Objectives:
A. In the passage on the clock pedestal, what inscription was recorded on the reverse of the pedestal when it was sold in 1994?
B. Decide whether each statement agrees with the passage on the clock pedestal, answering yes or no and quoting the deciding words: (i) The clocks on the Moritzburg pedestals show a double-headed eagle above the clock face. (ii) One of the two clocks at Schloss Moritzburg is signed by Gille l'Ainé à Paris. (iii) Carl Härleman died in 1754.

Passage to read:
This magnificent clock pedestal was undoubtedly made by the Parisian ébéniste Jean-Pierre Latz (circa 1691-1754). It is almost identical to two pedestals (each with a clock, one signed by Gille l'Ainé à Paris and struck with the C couronné poinçon for 1745-49) at Schloss Moritzburg near Dresden (H. Hawley, 'Jean-Pierre Latz, Cabinetmaker', The Bulletin of The Cleveland Museum, September-October 1970, pp. 219-220, figs. 6 & 6A), themselves attributed to Latz on the basis of the similarity in their mounts and marquetry to other pedestals made for clocks either stamped by Latz or attributed to him. The Moritzburg pedestals, whose clocks feature a double-headed eagle above the clock face, were almost certainly supplied to Count Brühl for the Residenzschloss, Dresden (whose coat-of-arms is quartered with the eagle motif), before their seizure by the Saxon state after the death of Augustus III. A further clock supplied to Brühl (Hawley, op. cit., pp. 222-223, fig. 10) also features many of the same mounts to the base of the pedestal. The Riahi pedestal was therefore almost certainly made by Latz for the German market; and the inscription recorded as being to the reverse of the pedestal when it was sold in 1994 - Speise Saal - reinforces this hypothesis. A design for a clock and a commode, presumably by the Swedish architect and designer Carl Härleman (1700-1753), either from his own drawings or one by another artist (it bears his blind stamp), bears similarities to the Riahi pedestal, particularly the shape of the base (H. Hawley, 'A reputation revived, Jean-Pierre Latz cabinet-maker', The Connoisseur, November 1979, p. 176).

Item coordinate data:
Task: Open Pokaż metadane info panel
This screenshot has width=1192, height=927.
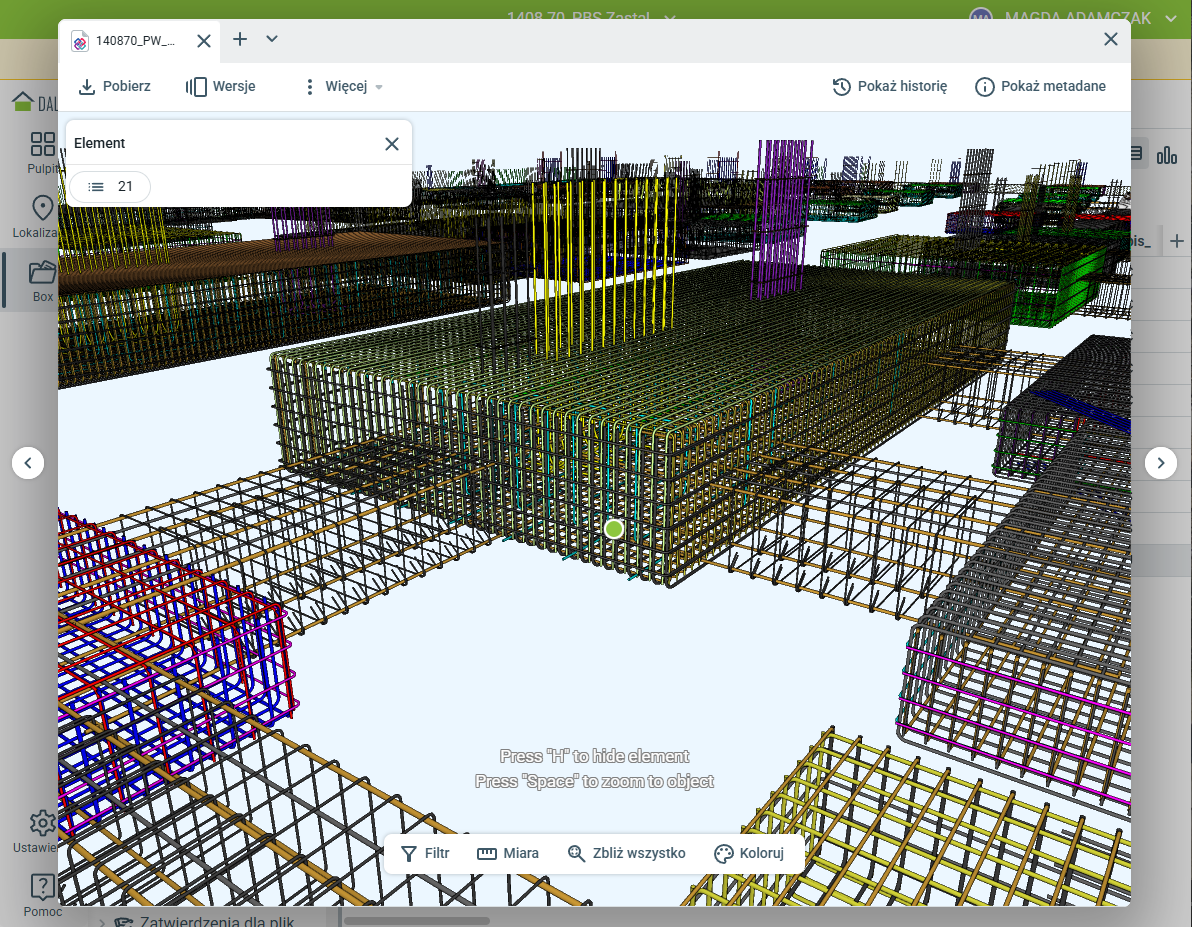Action: coord(1040,87)
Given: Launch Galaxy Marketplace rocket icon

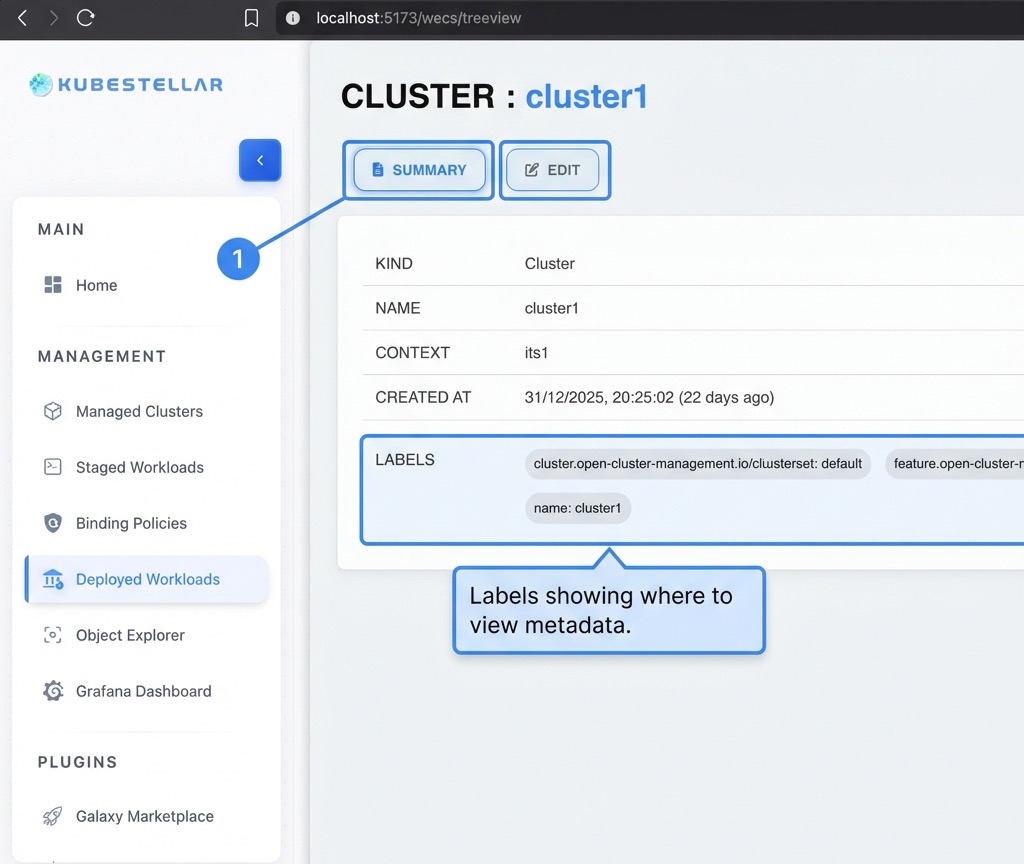Looking at the screenshot, I should tap(52, 816).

Expected answers:
A. Speise Saal

B.
(i) Yes: "whose clocks feature a double-headed eagle above the clock face"
(ii) Yes: "one signed by Gille l'Ainé à Paris"
(iii) No: "Carl Härleman (1700-1753)"